Great job. Worth the wait.
Rao
ps1: I have verified these--so you don't have to...
ps: to others--this is sort of a early high-water mark--see if we can do
better..
Date: Wed, 05 Feb 2003 22:38:57 -0700
From: Drew Davis <Andrew.M.Davis@asu.edu>
Subject: Notes for Thu. Jan 30
X-Originating-IP: [65.57.33.251]
To: Mike.Rush@asu.edu
Cc: rao@asu.edu
X-OriginalArrivalTime: 06 Feb 2003 05:38:57.0498 (UTC)
FILETIME=[0B222BA0:01C2CDA2]
Mike --
Here are my notes for Thursday, Jan 30, 2003 for you to verify. I still
haven't received the notes from you for Jan 28 for me to verify.

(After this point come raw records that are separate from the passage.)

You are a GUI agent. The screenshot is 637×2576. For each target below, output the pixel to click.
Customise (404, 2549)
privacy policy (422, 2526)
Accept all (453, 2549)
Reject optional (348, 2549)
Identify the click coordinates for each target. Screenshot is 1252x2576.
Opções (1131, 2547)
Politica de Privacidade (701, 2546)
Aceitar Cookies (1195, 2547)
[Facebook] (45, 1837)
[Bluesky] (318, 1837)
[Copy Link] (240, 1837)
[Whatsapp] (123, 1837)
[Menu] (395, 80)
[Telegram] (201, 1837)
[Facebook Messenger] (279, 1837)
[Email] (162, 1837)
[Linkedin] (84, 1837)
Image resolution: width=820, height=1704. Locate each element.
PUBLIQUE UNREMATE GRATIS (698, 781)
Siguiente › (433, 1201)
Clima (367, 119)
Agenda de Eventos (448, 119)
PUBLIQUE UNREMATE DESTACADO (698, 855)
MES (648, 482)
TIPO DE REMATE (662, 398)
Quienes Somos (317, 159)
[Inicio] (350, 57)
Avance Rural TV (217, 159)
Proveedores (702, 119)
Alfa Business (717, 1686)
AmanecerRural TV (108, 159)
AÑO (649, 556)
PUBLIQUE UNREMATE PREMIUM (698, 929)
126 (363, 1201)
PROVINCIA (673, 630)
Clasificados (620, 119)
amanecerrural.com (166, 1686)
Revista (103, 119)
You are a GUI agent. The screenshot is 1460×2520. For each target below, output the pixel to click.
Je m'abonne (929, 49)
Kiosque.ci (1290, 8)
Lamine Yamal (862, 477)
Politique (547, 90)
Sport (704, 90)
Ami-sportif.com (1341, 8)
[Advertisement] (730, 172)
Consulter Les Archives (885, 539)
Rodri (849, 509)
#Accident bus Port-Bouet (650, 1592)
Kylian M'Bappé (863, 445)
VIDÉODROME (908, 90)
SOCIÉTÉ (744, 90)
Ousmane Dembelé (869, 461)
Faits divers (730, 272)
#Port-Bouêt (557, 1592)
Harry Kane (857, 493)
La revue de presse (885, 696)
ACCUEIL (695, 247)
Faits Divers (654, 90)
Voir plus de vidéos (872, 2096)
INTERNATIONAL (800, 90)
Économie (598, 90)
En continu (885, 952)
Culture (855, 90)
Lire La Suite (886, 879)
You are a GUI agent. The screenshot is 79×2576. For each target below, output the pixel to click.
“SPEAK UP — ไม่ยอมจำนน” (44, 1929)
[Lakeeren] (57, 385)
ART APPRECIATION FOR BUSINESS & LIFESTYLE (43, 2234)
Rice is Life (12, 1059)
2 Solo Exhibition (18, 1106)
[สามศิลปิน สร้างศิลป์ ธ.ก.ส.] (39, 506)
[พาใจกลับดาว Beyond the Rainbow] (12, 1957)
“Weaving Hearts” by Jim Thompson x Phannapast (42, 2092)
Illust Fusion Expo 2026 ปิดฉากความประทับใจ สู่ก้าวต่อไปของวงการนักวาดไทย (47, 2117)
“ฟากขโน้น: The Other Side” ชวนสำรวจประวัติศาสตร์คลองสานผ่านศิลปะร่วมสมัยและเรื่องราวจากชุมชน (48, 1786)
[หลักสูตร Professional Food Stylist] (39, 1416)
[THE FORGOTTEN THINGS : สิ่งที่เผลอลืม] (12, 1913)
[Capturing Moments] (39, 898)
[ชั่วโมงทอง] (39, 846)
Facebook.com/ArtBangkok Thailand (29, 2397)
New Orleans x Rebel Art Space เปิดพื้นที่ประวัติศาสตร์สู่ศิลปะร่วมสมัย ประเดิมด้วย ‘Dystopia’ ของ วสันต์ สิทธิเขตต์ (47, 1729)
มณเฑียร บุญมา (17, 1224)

So if
you sent them already, I didn't get them.
See you in class,
-- Andrew Davis
drewdavis00@hotmail.com
**********************************************************************
Notes Thu. 30 Jan 2003 (scribe -- Andrew Davis, drewdavis00@hotmail.com)
Registers problem from the homework:
Assume that
-You have a bunch of registers (r1, r2, r3,...)
-A register can have a contents
-There are at least 3 registers
-There is a write operator (essentially takes one register and writes its
contents onto another register)
In the goal state, you want the initial contents to be swapped.
Initial State Goal
C(r1,a) C(r2,b)
C(r2,b) C(r1,b)
.
.
.
This problem is very easy to solve for the current generation of planners.
But in the old days, certain planners couldn't even solve this problem.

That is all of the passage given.